3 habits of a good negotiator
Jan 19, 2018
Negotiation is an intricate part of our lives. Defined as discussion aimed at reaching an agreement, our problem-solving mind is tested the moment we wake up. From what we’re going to wear, to the heart-pumping exercises we want to engage in that day, negotiating is a deeply ingrained as a subconscious process.
Whenever opinions, values or objectives differ from those we interact with, negotiation comes into play. In sport, negotiation is a common occurrence between administrators, athletes, parents, coaches and officials. Unfortunately, relationship preservation can be pushed to the sidelines when emotionally-charged parties face each other in conflict.
Unlike a sports match, negotiation shouldn’t mimic a zero-sum game where the outcome leaves a prominent winner and loser. Known as position negotiation, this approach heavily considers the positions of the involved parties and only resolves the surface issue at hand. Resulting solutions that reflect positions of authority can create resentful and ineffective relationships. Not ideal, to say the least.
A more effective means of negotiation is principled negotiation, which is based on the varying interests of those involved. Principled negotiation allows opportunity for frank and open discussion to reveal critical and underlying issues. By adopting creative and open-minded solutions, this type of negotiation successfully encourages collaboration and preserves well-intended relationships.
Principled negotiation doesn’t come easy. More often than not, debilitating fear can creep into the very thought of being honest and vulnerable during open communication. Nonetheless, the long term impact of skillful negotiation benefitting all parties is fundamental for a high-performing sport organization. The next time conflict arises, keep these three habits of a good principled negotiator offered by the Sport Dispute Resolution Centre of Canada (SDRCC) in mind:
1) Acquire a global perspective
It’s essential to have a holistic understanding of the situation by asking yourself preliminary questions before negotiation begins. The more knowledge you have about the situation, the fewer roadblocks you’ll encounter during the process.
- What is the issue?
- Is it an urgent situation? How soon does it need to be resolved?

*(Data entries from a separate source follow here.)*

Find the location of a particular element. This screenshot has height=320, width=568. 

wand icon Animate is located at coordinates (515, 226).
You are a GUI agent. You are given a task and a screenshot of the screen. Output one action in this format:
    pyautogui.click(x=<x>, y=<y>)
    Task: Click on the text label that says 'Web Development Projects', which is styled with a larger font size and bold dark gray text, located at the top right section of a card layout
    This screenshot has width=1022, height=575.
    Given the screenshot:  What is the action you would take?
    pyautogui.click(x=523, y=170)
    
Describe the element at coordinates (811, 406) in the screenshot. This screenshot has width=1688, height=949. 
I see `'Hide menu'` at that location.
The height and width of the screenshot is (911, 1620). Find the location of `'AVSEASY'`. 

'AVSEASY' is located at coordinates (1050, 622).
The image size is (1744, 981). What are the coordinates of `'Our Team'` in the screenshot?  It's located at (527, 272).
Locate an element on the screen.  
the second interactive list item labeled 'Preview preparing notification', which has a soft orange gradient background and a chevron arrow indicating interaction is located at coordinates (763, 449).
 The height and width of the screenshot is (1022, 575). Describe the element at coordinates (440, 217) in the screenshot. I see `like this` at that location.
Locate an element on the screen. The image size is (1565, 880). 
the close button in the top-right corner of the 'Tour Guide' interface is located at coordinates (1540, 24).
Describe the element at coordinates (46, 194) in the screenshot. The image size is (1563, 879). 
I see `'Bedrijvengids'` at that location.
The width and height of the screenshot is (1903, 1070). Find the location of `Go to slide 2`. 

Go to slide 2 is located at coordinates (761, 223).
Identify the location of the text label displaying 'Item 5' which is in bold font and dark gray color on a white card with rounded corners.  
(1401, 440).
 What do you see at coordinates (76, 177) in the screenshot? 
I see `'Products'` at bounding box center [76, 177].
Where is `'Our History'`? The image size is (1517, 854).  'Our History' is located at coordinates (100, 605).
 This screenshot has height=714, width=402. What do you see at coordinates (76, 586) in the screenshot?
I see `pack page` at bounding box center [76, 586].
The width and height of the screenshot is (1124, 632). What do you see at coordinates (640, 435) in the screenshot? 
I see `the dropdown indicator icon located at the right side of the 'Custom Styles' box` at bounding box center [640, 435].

- Who has the authority to settle? Will they be present?
- What could be your Plan B?
2) Establish grounds for collaboration
See that pride of yours? Time to knock it out of the ball park. As confident as you may be, it’s important to keep an open mind; you aren’t always necessarily right. Albeit more time-consuming, collaboration allows for productive problem-solving with considerable effort from everyone involved. Be sure to let go of some control through decision-making, put forward multiple options, and preserve the credibility and honour of your counterparts.
3) Solid communication skills
The mastery of effective communication involves taking a step back and reflecting before offering your perspective of the situation. Allowing yourself to engage the other party in collaborative rather than threatening demeanour allows for more productive communication and problem-solving.
- To be: adopt a positive, non-verbal stance
- To hear: proactive listening and questioning
- To say: talk about your perspective
As with any other skill, negotiation becomes easier to navigate with consistent practice and intention. By adopting a future-forward mindset, interdependent relationships between administrators, athletes, parents and officials can strengthen for the better within your sport organization.